For those who have cash to purchase and don't plan on selling the unit anytime soon, the delinquency rate may not seem as big of a problem. But keep in mind when an association is short of cash, it has to cut on maintenance services or amenities.

"Depending on how long the high delinquency has been in place, that beautiful pool may not stay beautiful for very long," Berger says.

Some associations also may charge unit owners special assessment fees to make up for the budget shortfall.

Reserves

The less cash reserves a condo association has and the older the building, the higher are the chances that owners in that building will be hit with a special assessment fee at some point, Berger says.

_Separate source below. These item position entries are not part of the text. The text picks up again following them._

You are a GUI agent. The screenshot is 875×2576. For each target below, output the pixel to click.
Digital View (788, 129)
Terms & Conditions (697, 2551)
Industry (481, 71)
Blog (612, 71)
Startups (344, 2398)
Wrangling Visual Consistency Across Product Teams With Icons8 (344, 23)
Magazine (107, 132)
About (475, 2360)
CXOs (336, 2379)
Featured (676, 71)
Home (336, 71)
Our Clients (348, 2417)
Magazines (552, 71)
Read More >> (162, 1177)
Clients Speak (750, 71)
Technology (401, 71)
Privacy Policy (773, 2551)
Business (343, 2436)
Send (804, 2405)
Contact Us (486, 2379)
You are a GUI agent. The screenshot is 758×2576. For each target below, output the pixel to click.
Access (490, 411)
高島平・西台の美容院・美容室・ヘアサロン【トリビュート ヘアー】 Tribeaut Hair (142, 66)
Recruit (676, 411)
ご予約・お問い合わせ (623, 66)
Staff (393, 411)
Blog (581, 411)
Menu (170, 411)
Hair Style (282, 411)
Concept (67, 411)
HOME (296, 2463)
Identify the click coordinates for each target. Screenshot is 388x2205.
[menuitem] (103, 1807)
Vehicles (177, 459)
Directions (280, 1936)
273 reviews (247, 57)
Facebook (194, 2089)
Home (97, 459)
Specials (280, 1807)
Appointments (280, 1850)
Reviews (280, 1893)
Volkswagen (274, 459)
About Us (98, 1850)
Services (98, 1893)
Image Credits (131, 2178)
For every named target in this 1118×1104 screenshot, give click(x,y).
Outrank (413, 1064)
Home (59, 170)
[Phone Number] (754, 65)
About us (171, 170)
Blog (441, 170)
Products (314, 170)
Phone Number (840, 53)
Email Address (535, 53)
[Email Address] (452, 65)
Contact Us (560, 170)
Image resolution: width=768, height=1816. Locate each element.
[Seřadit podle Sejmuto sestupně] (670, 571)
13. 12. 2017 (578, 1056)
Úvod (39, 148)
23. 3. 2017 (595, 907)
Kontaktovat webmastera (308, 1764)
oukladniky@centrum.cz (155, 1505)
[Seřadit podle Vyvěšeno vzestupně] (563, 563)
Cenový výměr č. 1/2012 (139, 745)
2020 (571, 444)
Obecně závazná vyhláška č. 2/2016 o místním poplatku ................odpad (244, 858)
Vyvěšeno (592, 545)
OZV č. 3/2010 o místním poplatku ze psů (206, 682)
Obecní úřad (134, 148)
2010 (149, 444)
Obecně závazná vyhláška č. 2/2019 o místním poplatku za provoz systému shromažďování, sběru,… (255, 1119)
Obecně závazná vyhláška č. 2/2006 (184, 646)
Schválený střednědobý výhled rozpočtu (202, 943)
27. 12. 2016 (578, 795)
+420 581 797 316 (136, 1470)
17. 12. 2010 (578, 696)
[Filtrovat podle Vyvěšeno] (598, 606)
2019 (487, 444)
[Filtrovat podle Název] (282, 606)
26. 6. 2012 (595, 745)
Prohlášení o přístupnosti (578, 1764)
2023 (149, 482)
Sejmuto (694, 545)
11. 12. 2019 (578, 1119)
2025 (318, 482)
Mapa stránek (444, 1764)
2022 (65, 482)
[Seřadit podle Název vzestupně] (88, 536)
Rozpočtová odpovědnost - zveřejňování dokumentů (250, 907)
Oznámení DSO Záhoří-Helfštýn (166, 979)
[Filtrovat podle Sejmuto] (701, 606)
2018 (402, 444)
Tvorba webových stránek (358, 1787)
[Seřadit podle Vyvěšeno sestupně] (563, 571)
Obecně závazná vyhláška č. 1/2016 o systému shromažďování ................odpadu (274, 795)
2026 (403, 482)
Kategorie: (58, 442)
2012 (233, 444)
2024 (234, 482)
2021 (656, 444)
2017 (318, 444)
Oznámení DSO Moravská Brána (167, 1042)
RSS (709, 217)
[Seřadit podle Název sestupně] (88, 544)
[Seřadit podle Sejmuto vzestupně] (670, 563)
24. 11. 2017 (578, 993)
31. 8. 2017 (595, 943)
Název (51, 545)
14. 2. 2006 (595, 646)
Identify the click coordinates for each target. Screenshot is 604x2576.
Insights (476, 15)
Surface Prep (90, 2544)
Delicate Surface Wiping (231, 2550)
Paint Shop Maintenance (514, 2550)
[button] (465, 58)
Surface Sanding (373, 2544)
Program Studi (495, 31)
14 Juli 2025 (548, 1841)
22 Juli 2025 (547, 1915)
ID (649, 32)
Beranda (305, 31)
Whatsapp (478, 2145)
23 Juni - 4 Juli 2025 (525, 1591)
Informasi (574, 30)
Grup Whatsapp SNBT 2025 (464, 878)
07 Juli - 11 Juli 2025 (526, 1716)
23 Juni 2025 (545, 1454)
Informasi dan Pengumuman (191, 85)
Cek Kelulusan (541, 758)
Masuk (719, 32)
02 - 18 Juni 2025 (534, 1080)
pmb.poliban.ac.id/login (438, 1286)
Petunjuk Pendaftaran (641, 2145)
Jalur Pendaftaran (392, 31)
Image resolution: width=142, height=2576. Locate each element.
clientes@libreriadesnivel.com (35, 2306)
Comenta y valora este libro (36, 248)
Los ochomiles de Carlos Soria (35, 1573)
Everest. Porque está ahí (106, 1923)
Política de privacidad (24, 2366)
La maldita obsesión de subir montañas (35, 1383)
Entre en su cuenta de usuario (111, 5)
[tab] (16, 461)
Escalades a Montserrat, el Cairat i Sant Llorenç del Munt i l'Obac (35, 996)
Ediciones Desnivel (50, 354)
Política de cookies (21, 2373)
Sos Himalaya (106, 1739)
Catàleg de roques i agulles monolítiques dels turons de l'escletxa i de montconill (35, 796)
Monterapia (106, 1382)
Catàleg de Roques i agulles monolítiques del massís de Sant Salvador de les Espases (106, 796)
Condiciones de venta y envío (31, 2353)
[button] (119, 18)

Fannie, Freddie and FHA also require condominiums to put aside 10 percent of their annual revenue for emergencies and capital expenditures. Condo projects may be allowed to save less annually if they demonstrate they don't need as much reserves. The lack of proper reserves is the No. 1 issue in many of these condominiums, Tomaselli says.

"Eighty (percent) to 90 percent of them do not have appropriate reserves in their budget," Tomaselli says, based on projects he has worked with, including existing and new buildings.

Too many investors

The percentage of investors who own units in a project may also impact a buyer's ability to get a mortgage or to sell the unit soon.

Lauren Stark, who specializes in condos as a real estate agent for The Stark Team in Las Vegas, says about 95 percent of her deals are cash. "There's virtually no financing (for condos)," she says.

Stark says Las Vegas' condo buildings aren't necessarily financially troubled as many of Florida's condo projects are. But they are heavily owned by investors. FHA does not approve condo projects in which more than 49 percent of the units are owned by investors. Fannie and Freddie have a 30 percent cap for investor ownership.

Generally, units in buildings that are not financeable lose value because they have to sell mostly for cash, at discounted prices.

Is the building insured?

Another important factor that condo buyers often overlook is the community's insurance coverage.

Berger says many condo associations are reducing or dropping the community's insurance coverage to cost cuts. The move jeopardizes the investment of all the owners in those projects.

"New purchasers should ask the seller to obtain a copy of the building's master (insurance) policy," she says. "Then take it to your own insurance agent and ask is this enough coverage."

Insufficient insurance coverage can also make units in a project ineligible for financing, Tomaselli says.

"Nowadays, lenders view the condo development itself as collateral, not just your unit," he says.